La habitación de mis padres estaba irreconocible. El suelo repleto de botellas vacías y la cama desecha; y, sobre ella, descansaba un hombre vestido en un traje arrugado. Tenía el rostro contra una almohada, el cabello despeinado y una botella se le escurría de los dedos. Justo a tiempo, la atrapé antes de que se deshiciera contra el suelo. La coloqué sobre la mesa de luz, haciendo lugar entre los frascos de pastillas. Hice una expresión de disgusto.

—El doctor dijo que no debes tomar los medicamentos con alcohol.

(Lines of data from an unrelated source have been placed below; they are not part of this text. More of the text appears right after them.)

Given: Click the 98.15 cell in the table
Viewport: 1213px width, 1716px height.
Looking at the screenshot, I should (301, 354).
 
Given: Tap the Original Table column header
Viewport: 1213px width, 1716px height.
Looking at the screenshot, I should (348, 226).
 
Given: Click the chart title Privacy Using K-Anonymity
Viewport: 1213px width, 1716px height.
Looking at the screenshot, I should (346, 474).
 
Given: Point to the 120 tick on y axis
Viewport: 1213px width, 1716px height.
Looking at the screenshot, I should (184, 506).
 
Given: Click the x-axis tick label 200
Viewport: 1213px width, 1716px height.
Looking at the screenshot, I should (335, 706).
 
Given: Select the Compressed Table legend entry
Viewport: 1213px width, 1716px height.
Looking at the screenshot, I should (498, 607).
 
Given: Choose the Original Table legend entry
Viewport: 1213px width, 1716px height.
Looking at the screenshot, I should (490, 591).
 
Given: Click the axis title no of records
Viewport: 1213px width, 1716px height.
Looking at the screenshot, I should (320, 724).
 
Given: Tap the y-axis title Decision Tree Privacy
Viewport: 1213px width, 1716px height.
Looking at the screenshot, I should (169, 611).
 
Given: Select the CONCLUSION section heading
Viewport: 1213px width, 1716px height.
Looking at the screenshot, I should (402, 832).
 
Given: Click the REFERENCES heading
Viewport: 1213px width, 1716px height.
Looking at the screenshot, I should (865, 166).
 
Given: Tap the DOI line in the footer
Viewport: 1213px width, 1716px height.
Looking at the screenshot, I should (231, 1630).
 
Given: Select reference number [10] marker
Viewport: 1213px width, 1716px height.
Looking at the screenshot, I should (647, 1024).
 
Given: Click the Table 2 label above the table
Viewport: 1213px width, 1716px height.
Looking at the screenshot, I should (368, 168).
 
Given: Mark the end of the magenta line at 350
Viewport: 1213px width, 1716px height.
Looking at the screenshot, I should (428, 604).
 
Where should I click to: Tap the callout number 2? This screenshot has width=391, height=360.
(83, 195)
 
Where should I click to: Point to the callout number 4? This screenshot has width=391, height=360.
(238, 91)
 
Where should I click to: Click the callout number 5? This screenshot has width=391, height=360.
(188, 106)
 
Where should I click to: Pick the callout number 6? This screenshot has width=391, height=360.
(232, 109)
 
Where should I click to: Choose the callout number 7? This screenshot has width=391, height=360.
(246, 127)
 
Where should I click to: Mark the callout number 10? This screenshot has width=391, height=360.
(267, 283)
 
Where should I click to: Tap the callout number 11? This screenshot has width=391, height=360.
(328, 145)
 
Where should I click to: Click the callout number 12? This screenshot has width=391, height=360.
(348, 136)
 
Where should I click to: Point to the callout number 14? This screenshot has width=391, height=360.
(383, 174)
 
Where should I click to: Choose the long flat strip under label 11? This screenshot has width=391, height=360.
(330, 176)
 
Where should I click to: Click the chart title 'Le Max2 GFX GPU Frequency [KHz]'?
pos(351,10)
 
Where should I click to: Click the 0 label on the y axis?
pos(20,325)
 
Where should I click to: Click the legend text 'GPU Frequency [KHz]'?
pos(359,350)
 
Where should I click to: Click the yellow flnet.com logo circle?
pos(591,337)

—Mhh. —Fue su única respuesta, girándose para darme la espalda. Giré los ojos, era una manera muy infantil de ignorarme.

Luego, me dirigí hacia la ventana para abrirla, permitiendo que la frescura del exterior ingresara y disipara el aire pesado y añejo de la habitación. La sensación de encierro comenzó a amainar al mismo tiempo que se filtraba la brisa matutina.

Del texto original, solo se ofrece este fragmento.